Empresa espanhola anunciou recentemente um volume de negócios de 114,5 milhões de euros no último ano fiscal

A empresa espanhola ABAI, especialista em outsourcing de processos empresariais, abriu a sua nova sede em Lisboa, na Torre Oriente, junto ao Centro Comercial Colombo. O espaço composto por dois andares e com capacidade para receber um total de 500 profissionais, funcionará como um novo centro de atendimento ao cliente, tendo a Endesa como principal cliente, bem como a Arval – BNP Paribas Group ou a AVAYA.

A ABAI iniciou a sua actividade em Portugal em Abril de 2021 através da aquisição da Leads4sales, empresa portuguesa especializada em marketing digital e geração de leads, como parte do seu Plano Estratégico de Aquisição e com o objectivo de reforçar a sua posição no sector de outsourcing do processo empresarial.

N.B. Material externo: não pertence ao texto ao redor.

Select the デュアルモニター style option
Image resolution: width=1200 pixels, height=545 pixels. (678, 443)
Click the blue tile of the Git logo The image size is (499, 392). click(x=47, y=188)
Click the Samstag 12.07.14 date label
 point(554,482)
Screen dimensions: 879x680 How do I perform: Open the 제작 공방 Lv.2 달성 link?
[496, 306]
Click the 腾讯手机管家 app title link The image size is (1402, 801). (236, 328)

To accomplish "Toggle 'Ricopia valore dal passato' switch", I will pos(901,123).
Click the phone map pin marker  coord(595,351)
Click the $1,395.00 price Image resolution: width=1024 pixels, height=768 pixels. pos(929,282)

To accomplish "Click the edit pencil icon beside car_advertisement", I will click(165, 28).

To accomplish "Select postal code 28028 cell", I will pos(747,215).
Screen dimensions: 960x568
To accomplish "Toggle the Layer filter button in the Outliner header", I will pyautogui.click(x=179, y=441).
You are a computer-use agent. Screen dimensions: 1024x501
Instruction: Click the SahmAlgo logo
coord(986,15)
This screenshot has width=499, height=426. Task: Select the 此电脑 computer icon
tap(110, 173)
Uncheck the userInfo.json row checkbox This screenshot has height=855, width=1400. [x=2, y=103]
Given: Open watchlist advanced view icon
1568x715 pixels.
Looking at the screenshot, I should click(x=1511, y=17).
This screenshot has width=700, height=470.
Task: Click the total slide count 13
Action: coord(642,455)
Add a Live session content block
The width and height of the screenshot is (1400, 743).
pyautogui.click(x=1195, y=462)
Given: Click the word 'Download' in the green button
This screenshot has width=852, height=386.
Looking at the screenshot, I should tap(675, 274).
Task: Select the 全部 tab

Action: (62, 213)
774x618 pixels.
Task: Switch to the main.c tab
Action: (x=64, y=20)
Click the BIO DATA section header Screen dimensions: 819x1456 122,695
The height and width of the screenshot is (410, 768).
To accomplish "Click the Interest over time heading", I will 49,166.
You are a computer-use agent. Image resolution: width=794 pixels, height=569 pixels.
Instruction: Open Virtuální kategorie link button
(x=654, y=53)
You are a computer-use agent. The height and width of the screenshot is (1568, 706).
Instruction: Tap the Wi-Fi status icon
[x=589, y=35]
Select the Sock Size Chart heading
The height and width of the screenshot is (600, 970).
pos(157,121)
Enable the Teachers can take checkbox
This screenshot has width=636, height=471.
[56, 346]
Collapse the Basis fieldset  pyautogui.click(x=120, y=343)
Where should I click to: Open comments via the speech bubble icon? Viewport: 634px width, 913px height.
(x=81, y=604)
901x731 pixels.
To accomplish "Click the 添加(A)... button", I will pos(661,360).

A nova sede destaca-se pela sua robustez e segurança em redes locais e internacionais para apoiar projectos globais em línguas diferentes (inglês, francês, espanhol, entre outras) de clientes nearshore (com fuso horário idêntico) e locais. Além disso, as instalações estão totalmente equipadas para garantir a segurança dos colaboradores.

O novo centro de atendimento ao cliente, que servirá várias áreas geográficas a nível nacional e internacional, é uma plataforma chave para a empresa e uma porta de entrada para clientes importantes.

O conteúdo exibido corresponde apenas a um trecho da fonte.